L’ambitieuse vision de Sam Altman pour l’IA suscite l’inquiétude de ses détracteurs

Sam Altman ADN
Les récentes déclarations de Sam Altman, PDG de ChatGPT, suscitent l’inquiétude de certains observateurs, alors qu’il envisage un futur où l’intelligence artificielle pourrait être commercialisée à l’unité, bouleversant potentiellement les usages et les modèles économiques.
Tl;dr
- L’IA pourrait devenir une infrastructure essentielle, comme l’électricité.
- Le contrôle par quelques entreprises inquiète critiques et citoyens.
- L’impact environnemental des data centers attise le débat.
Quand l’intelligence artificielle s’imagine en service public
« Nous voyons un avenir où l’intelligence est une utilité, comme l’électricité ou l’eau, et les gens l’achètent chez nous au compteur » : cette déclaration signée Sam Altman, PDG d’OpenAI, lors d’une récente intervention chez BlackRock à Washington, n’est pas passée inaperçue. Si elle séduit certains observateurs, elle a aussi réveillé de vifs débats quant au futur contrôle de l’IA.
L’infrastructure de demain : la vision d’un marché centralisé
Difficile de nier que la comparaison entre intelligence artificielle et réseau électrique possède sa logique économique.

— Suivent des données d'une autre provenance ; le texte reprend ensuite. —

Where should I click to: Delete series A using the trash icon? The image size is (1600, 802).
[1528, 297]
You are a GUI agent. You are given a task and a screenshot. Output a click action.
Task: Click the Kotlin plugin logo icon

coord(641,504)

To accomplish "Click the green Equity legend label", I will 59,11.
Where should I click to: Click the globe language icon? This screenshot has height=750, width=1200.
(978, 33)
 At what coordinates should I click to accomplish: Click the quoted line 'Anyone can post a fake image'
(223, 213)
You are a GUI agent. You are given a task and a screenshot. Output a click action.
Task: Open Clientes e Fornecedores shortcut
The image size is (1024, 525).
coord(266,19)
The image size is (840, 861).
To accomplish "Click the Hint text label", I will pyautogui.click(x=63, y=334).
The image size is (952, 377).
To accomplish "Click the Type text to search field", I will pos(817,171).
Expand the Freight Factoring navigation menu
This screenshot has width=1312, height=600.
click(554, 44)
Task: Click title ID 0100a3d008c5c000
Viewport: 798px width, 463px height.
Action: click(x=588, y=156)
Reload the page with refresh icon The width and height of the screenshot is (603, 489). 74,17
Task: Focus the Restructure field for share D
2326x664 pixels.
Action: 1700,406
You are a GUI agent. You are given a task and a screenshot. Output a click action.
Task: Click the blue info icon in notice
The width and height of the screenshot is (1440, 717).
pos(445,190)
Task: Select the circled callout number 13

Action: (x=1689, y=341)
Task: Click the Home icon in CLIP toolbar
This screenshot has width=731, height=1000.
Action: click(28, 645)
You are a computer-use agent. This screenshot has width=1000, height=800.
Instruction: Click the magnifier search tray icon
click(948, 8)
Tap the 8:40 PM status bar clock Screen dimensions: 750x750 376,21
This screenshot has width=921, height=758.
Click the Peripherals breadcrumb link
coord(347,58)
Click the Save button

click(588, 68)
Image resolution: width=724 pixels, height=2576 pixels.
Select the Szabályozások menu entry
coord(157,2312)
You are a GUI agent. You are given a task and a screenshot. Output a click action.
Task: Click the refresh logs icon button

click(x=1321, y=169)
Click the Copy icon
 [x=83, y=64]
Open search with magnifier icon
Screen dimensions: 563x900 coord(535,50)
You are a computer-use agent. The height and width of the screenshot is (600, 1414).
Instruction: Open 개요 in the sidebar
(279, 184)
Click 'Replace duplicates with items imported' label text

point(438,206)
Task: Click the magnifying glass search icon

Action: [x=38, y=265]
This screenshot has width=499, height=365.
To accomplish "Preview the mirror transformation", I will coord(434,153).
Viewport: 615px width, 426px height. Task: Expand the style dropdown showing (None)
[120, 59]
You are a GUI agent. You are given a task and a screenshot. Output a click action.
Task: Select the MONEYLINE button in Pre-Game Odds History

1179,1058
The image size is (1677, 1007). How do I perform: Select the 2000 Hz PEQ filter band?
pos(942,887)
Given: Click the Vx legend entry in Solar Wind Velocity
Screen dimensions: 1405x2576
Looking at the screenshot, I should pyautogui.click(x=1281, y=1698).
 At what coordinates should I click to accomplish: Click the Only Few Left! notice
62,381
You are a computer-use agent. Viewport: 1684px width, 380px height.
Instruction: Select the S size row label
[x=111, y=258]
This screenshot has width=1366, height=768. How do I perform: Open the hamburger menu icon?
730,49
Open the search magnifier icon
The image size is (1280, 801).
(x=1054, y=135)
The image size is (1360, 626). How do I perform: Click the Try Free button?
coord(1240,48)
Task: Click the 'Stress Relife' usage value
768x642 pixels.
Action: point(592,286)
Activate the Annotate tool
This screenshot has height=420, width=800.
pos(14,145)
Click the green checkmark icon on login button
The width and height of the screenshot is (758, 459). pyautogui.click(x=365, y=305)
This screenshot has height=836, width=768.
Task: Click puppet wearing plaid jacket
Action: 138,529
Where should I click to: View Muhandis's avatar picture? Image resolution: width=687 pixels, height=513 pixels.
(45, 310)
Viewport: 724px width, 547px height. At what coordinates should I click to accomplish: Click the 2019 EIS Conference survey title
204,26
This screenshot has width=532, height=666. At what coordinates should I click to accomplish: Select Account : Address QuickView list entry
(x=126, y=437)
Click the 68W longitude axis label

Déjà aujourd’hui, des géants comme Google, Microsoft, Anthropic ou encore OpenAI, proposent leurs services via des API. Ces dernières alimentent assistants, moteurs de recherche ou logiciels professionnels sans que les utilisateurs aient besoin de « fabriquer » leur propre intelligence artificielle : ils se branchent simplement à ce nouveau réseau cognitif. De plus en plus, ce modèle évoque le fonctionnement du cloud computing ou d’un service d’eau courante, avec une facturation indexée sur la consommation réelle.
Craintes et polémiques : à qui profitera cette nouvelle ressource ?
Cependant, traiter la pensée algorithmique comme une marchandise soulève des inquiétudes. L’idée qu’un petit nombre d’acteurs privés puissent gérer l’accès à une forme d’infrastructure cognitive interroge :
- L’écart pourrait s’accroître entre ceux capables de payer pour des IA premium et les autres.
- Dépendance accrue des écoles, entreprises ou administrations envers des systèmes détenus par des intérêts privés.
- Mise en valeur commerciale de connaissances puisées gratuitement dans le domaine public.
Nombre d’internautes ont immédiatement fait remarquer que ces IA tirent parti de données issues de livres, forums ou œuvres créatives — le plus souvent sans compensation pour les auteurs originaux.
L’envers du décor : un coût environnemental colossal
Ironiquement, assimiler l’IA à une utilité publique, c’est aussi rappeler qu’elle dépend déjà massivement de ressources physiques. Les centres de données nécessaires consomment eau et électricité à un rythme effréné, suscitant la contestation dans plusieurs régions américaines. À titre d’exemple, l’activiste Erin Brockovich a récemment lancé une cartographie nationale des data centers pour documenter leur impact croissant sur les communautés locales.
L’enjeu central ? Cette course mondiale ne porte plus seulement sur le développement technologique mais bien sur la maîtrise même de l’« infrastructure » intellectuelle qui façonnera nos sociétés reste à savoir dans quelles mains reposera cette nouvelle puissance collective.